We recently covered the unique methods Rhea and IU Director of Athletic Performance David Ballou have used to help turn the Hoosiers into a team of speed demons, and in their eyes, work intervals that are too long and/or rest intervals that are too short are an enemy of those adaptations. When taken to extreme levels, they can also be outright dangerous.
“Not only is it not developing speed, but it’s probably hampering speed development. And if we look at where heat illnesses and heat exhaustions and the deaths from exercise-related exertion are coming from, it’s generally coming from those (kind of) conditioning sessions which are just not warranted to begin with,” says Rhea.
A commentary published in the Journal of Athletic Training from Scott Anderson, Head Athletic Trainer at the University of Oklahoma, pointed out that many deaths in exercising football players share a common theme: “unphysiological workload lacking sport specificity” in the deceased athlete’s final workout.

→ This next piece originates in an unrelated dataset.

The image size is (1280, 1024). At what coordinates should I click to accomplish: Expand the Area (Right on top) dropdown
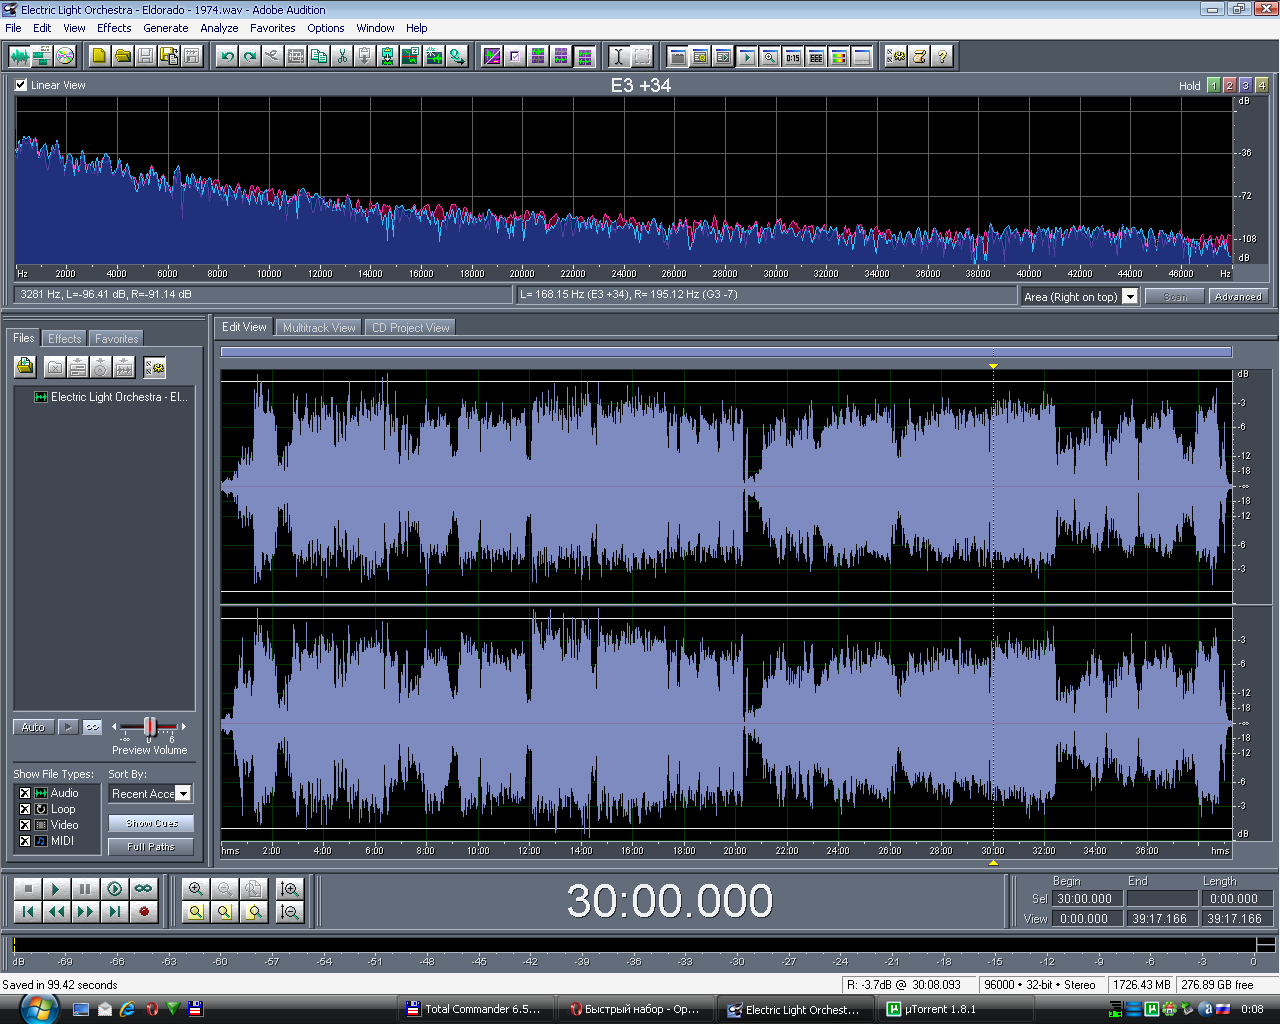1130,297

One such workout demanded the athlete, a D1 strong safety, sprint 2,160 yards (or 1,975 meters) in roughly 12 minutes with a 1:1 work:rest ratio.
Yet a 2016 study published in the Journal of Strength and Conditioning Research found a D1 defensive back covered, on average, just 1,686.9 meters a game at a moderate intensity or higher (which the authors defined as at least 6.27 miles per hour).
Cramming an entire game’s worth of running into 12 minutes just doesn’t add up.
The reason there’s often such a big disconnection between the actual demands of football and many of the drills used to prepare for it are because said drills are steeped in tradition—”This is the way we’ve always done it.”
Fatigue is the enemy of fast, and when you try to cram too much volume into too short a window of time, athletes become physically incapable of running fast.
“You put a plow horse who can do really slow work for a long time next to a racehorse in a football game, the race horse is going to win every time,” says Eric Donoval, Associate Director of Sport Performance for Wyoming Football. “We’re trying to repeat high-intensity efforts, but if your best high-intensity effort isn’t that high, we’re just repeating average. We’re just running slow for a long period of time, and that doesn’t win football games.”
The typical football play lasts about 5 seconds. Generally, the athletes who can run the fastest and exhibit the most power during a given play are at a distinct performance advantage.
Is your training preparing you to thrive during those 5 seconds, or simply survive them?
“When you look at most conventional football conditioning workouts, you see methods that are far more directed towards a sport that has a very high endurance component,” says Rhea.
Re-examine your own training through the lens of what actually occurs during real football, and you may be surprised at what you’ll find.